Photographer Ronnie Farley is fascinated by Manhattan's water towers.
When photographer Ronnie Farley moved to Manhattan in 1982, she kept noticing these structures on the roofs, like beer steins hoisted by scaffolding. She couldn’t figure out what they were, but she was transfixed.
“They’re the only natural looking thing in the skyline,” she says. “That’s what caught my eye … that amidst all this brick and mortar and steel and glass is this beautiful wood. There’s something very comforting and there’s also something nostalgic for me. It just speaks of another era.”
A seasoned New Yorker told her that the water tanks were, and still are, very much in use; there are more than 15,000 throughout New York’s five boroughs. It’s an old system, but a very “green” one. In modern buildings, energy is constantly being used to pump water up from the basement (or a mid-level tank in a skyscraper). By placing tanks on the roof, water flows downward only when a tap is opened. The two companies that build water towers, Isseks Brothers and Rosenwach Tank Company, have been in business for over a century. Isseks tanks are dark grey with an I on top, while Rosenwach has a birch cone capped by double Rs.

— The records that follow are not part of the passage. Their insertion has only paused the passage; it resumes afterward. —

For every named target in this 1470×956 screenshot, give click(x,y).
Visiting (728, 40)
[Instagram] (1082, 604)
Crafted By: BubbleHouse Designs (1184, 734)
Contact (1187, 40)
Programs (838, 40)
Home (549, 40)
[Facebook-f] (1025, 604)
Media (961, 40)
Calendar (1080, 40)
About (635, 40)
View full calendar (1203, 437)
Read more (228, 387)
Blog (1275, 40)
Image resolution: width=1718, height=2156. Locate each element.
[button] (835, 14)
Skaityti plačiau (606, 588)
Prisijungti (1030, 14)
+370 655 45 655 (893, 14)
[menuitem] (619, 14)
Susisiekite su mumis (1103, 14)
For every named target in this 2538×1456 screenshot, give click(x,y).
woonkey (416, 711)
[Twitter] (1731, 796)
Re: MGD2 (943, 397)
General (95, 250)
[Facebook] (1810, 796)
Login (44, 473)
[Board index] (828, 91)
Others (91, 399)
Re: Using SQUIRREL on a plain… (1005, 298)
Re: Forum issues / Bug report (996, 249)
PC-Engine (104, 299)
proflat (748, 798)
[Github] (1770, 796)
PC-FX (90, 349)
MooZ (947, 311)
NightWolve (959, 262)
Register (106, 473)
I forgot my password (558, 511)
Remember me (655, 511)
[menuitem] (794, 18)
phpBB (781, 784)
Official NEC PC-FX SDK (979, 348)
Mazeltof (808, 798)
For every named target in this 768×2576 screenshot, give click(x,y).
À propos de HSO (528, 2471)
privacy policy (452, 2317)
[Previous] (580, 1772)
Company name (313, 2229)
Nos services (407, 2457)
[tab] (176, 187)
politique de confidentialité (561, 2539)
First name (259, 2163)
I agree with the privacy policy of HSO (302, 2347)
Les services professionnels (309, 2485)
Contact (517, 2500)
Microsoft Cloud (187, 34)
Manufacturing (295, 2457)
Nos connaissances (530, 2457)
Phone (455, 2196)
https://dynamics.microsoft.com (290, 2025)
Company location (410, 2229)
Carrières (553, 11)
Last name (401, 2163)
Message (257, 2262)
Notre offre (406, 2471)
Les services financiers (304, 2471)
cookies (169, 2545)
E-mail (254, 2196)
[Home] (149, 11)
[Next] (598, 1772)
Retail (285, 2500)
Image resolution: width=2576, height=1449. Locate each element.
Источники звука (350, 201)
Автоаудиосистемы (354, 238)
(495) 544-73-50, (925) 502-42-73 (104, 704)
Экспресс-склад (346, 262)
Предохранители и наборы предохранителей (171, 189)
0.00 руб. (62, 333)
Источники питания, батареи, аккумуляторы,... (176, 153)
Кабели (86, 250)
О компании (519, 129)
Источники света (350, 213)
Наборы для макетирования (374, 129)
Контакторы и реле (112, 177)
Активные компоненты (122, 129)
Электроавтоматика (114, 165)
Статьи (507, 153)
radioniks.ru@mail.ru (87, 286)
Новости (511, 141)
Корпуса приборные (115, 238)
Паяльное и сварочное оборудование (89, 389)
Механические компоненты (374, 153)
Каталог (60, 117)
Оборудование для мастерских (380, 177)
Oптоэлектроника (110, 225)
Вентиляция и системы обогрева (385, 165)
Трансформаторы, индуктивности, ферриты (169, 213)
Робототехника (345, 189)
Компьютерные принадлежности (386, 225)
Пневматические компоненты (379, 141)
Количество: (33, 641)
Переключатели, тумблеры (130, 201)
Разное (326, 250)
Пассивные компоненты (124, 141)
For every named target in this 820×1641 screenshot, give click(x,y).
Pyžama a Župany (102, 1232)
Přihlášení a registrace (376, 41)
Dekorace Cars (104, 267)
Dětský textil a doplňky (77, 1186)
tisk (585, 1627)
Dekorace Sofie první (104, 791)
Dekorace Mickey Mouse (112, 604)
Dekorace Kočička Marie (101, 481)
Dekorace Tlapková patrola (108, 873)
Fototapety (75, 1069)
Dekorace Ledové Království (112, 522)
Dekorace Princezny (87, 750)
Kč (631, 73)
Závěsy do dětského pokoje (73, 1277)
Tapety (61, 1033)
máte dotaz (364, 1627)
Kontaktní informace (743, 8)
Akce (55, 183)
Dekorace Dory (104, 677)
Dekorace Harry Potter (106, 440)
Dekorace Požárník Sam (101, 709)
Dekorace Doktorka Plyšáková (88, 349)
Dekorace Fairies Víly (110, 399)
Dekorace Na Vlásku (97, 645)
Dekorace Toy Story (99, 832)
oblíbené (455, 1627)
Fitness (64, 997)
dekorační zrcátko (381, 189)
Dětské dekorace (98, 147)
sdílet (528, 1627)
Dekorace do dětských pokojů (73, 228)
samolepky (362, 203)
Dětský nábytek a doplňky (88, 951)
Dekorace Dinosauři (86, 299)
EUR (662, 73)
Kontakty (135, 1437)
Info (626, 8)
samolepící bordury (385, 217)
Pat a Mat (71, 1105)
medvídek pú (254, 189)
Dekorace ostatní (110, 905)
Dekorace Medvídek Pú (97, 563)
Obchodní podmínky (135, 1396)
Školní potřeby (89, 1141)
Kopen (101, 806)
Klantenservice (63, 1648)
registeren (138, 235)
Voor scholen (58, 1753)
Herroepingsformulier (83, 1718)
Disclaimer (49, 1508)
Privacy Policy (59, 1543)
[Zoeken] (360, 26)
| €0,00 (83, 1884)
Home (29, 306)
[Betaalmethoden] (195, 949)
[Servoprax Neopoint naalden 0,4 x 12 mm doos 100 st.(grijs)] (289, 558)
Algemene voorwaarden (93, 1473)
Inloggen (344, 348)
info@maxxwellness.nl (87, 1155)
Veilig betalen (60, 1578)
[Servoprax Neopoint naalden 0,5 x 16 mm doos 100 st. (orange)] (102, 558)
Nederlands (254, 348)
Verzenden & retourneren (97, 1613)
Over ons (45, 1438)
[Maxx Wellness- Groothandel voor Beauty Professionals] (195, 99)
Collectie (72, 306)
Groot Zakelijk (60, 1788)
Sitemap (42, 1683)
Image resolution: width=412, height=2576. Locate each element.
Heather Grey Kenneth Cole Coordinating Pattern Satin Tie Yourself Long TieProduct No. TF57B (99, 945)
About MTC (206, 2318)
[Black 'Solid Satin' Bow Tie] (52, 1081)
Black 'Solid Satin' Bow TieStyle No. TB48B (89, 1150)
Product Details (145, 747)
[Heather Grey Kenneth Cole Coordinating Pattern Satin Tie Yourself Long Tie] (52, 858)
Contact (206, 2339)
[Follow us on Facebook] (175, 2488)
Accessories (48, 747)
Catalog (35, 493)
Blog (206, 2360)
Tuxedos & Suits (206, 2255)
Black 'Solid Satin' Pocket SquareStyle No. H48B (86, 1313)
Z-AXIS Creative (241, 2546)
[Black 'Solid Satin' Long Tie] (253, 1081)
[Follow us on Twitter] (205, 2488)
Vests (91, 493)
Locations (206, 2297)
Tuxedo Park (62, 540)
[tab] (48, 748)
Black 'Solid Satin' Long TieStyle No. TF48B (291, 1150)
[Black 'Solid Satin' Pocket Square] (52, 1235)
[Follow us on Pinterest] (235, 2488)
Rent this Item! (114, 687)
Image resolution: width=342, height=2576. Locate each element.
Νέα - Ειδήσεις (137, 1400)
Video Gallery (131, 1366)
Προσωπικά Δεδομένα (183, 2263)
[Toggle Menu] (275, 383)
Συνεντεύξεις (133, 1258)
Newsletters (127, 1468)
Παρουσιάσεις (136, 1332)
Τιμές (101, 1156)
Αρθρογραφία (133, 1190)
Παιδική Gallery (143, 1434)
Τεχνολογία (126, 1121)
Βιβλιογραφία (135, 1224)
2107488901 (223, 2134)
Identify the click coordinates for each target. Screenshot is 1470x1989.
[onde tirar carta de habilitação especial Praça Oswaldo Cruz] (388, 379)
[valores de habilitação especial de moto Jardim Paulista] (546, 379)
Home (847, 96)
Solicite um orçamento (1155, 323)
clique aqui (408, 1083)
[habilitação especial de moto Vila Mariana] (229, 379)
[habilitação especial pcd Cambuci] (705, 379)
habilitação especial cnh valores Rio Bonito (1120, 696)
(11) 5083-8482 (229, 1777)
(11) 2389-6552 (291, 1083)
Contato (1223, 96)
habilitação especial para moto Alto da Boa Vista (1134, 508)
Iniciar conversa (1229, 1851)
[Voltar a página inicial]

As a photographer, Farley was fascinated that “each tank is designed and made for the building, each tank is different, each tank has a personality. The more I photograph them, the more their personalities comes out. Some have faces, some are clustered together like families, and they grow on you.” A book of Farley’s images, New York Water Towers, comes out next month.
When Farley put together a show of the photos a few years ago, she decided to construct an empty water tank inside the gallery. When people stepped into the curved cedar half-tank, they heard wind and traffic, which she recorded on a rooftop. “What I wanted to do was get a sense of what the tank hears, to further personify the tank. I feel that these water towers are witnesses. They witness the human history. They watch us. They look after us.”
That water tank is now sitting in her studio, wrapped around her bed. “When the temperature changes you can hear it — it will crack because it’s either expanding or contracting," she notes. “Obviously, I’m obsessed."